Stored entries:
-- Opening Marker --
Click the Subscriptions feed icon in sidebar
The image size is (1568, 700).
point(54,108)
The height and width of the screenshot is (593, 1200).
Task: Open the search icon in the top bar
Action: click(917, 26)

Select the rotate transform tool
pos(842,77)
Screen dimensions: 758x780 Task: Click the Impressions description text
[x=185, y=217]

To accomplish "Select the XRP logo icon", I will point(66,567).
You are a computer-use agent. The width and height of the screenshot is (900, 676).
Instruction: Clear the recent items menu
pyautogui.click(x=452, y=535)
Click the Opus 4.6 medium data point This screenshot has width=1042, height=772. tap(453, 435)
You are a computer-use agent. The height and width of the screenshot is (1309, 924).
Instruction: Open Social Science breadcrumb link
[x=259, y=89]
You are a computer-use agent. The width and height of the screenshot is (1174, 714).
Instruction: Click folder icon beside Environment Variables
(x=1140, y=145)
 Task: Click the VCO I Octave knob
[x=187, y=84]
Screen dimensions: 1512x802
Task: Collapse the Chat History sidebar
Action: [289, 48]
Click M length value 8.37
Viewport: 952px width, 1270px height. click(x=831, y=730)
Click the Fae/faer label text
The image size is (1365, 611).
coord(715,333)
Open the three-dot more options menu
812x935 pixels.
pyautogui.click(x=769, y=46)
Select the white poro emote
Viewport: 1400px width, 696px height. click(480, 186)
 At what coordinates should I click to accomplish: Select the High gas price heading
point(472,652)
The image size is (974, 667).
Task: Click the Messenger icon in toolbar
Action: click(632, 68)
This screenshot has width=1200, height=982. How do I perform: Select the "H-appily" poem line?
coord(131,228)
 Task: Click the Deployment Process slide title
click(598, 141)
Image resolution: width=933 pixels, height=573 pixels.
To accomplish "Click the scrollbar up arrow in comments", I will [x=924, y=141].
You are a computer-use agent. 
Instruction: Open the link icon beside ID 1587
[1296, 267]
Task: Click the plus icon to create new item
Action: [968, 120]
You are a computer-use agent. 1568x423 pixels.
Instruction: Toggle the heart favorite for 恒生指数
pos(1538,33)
-- Closing Marker --
INSTRUCTIONS TO FOLLOW: Lines above that have "computer": copy each of them.

RESULT OF THIS TASK:
You are a computer-use agent. The width and height of the screenshot is (900, 676).
You are a computer-use agent. The height and width of the screenshot is (1309, 924).
You are a computer-use agent. The width and height of the screenshot is (1174, 714).
You are a computer-use agent. 
You are a computer-use agent. 1568x423 pixels.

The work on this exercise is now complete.